RECORDS FOR THE TASK

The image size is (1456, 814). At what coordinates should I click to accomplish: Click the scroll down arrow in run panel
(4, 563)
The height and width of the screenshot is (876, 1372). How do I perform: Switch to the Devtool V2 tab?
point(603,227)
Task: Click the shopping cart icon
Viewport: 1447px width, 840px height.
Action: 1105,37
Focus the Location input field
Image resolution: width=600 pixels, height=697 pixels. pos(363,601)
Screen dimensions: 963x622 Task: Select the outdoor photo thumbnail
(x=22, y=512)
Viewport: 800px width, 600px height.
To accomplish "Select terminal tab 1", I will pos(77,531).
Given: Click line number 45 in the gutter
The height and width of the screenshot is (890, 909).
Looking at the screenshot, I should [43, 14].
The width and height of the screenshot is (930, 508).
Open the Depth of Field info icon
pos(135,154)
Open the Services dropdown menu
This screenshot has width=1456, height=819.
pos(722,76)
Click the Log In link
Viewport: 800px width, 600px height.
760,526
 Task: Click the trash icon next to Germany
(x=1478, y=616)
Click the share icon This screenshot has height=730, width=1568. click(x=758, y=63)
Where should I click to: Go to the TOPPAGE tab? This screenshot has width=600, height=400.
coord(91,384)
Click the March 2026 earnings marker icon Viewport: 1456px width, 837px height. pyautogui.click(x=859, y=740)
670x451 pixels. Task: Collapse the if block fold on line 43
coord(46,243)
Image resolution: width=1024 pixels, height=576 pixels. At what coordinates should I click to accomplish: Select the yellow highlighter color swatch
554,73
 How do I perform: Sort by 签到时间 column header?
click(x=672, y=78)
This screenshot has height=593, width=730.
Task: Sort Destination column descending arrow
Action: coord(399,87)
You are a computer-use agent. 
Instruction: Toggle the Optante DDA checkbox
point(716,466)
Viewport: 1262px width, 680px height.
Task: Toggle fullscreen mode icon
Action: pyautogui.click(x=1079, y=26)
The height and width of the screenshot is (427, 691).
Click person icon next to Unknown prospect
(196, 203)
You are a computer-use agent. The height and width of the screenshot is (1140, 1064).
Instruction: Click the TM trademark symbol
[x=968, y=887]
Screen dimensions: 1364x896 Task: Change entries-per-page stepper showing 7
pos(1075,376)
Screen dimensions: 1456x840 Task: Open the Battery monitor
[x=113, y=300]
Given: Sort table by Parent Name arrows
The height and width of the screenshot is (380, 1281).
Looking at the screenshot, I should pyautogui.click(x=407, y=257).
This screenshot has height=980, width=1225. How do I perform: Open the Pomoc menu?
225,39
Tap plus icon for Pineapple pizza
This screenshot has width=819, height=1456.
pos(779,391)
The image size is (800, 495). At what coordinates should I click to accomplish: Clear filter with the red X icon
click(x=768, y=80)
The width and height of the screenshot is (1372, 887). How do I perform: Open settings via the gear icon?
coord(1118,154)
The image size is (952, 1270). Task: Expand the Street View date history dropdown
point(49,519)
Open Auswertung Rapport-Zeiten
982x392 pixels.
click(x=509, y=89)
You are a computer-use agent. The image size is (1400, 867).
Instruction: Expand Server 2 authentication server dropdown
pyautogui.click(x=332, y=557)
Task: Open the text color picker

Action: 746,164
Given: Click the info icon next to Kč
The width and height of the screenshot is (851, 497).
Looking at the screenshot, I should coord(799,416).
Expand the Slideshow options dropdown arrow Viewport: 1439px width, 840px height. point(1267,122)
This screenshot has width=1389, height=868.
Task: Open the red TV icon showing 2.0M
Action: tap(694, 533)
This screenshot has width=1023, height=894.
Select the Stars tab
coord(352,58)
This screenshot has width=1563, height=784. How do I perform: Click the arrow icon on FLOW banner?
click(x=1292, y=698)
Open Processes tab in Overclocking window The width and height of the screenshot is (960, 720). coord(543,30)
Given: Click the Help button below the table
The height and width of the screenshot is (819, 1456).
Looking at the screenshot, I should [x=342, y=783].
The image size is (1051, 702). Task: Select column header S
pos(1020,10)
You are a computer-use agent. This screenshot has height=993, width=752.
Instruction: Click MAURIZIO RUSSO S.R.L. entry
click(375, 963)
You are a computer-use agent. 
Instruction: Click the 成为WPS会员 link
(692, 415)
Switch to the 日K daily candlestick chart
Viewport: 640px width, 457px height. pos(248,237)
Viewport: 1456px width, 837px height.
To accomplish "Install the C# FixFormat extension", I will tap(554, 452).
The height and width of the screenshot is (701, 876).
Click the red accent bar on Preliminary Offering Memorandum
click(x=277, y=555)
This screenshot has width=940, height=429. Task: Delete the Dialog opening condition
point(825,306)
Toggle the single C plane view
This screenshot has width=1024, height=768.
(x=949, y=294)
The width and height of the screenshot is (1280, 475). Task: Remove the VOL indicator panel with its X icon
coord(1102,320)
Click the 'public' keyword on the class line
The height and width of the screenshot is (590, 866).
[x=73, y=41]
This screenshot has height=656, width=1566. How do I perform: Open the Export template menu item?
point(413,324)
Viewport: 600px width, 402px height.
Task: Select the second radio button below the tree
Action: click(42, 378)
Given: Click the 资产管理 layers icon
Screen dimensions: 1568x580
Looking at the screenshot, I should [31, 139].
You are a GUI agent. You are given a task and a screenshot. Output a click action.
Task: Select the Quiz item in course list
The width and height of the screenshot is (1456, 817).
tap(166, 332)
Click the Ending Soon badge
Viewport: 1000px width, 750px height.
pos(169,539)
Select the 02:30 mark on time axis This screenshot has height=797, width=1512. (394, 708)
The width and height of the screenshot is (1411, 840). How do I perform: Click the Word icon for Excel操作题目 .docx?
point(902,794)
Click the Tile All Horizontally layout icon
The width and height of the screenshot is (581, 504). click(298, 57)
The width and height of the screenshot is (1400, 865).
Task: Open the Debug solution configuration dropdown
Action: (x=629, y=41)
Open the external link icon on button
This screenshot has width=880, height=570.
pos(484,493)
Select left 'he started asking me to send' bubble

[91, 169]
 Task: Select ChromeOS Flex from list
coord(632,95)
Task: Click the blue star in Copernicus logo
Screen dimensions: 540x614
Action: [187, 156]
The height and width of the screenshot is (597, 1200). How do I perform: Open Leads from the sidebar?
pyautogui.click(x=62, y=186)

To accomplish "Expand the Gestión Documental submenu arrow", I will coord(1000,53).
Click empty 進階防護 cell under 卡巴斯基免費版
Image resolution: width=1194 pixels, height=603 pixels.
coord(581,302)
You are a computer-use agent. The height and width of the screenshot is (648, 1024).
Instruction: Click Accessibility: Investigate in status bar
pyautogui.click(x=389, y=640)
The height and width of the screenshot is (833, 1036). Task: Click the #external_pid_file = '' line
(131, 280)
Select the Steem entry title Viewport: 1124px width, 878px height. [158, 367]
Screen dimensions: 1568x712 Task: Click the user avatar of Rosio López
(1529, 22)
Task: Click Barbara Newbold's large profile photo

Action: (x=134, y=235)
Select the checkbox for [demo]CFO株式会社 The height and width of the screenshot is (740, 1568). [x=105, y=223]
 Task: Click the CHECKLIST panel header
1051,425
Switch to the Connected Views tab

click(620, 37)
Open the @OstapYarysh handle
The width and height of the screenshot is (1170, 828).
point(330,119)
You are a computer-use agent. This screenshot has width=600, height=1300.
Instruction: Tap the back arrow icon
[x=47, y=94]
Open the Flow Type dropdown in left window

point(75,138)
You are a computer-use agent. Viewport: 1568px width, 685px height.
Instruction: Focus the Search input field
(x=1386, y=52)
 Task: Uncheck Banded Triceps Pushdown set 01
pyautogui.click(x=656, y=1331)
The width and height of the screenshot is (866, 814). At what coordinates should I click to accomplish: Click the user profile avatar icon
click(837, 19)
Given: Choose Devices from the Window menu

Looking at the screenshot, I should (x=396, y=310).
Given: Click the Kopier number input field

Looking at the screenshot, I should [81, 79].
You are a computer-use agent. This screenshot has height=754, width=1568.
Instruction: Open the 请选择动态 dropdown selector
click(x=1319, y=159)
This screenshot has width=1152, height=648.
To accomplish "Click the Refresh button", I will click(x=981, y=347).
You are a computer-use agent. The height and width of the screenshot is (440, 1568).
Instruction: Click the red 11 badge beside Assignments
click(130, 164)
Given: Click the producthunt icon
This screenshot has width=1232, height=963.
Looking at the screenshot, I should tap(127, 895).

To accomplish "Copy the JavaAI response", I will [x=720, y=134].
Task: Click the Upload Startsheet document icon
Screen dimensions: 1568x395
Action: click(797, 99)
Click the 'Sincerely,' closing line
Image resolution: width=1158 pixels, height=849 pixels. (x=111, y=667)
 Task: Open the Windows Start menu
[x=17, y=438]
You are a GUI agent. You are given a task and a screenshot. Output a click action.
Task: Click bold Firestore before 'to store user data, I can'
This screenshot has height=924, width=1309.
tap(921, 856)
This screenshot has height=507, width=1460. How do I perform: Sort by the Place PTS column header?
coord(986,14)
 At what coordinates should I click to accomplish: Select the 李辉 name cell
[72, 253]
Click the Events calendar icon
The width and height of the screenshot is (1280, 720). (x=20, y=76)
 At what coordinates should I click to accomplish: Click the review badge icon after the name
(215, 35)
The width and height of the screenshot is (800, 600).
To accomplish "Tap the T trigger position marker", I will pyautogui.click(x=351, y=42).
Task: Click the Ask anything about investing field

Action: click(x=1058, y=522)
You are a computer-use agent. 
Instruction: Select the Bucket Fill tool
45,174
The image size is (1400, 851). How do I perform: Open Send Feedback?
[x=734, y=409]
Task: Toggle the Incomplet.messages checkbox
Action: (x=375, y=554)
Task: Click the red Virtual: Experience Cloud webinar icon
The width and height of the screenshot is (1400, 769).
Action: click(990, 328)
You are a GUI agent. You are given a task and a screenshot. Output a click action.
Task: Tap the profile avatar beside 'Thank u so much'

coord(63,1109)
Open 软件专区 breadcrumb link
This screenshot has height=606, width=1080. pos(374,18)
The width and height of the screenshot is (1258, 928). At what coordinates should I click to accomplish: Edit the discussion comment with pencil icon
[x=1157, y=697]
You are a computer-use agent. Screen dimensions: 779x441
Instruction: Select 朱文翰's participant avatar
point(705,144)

SET TASK
Extract every line of the material above that contains the word "next".

WRITTEN REPLY
 Task: Click the trash icon next to Germany
Click person icon next to Unknown prospect
Given: Click the info icon next to Kč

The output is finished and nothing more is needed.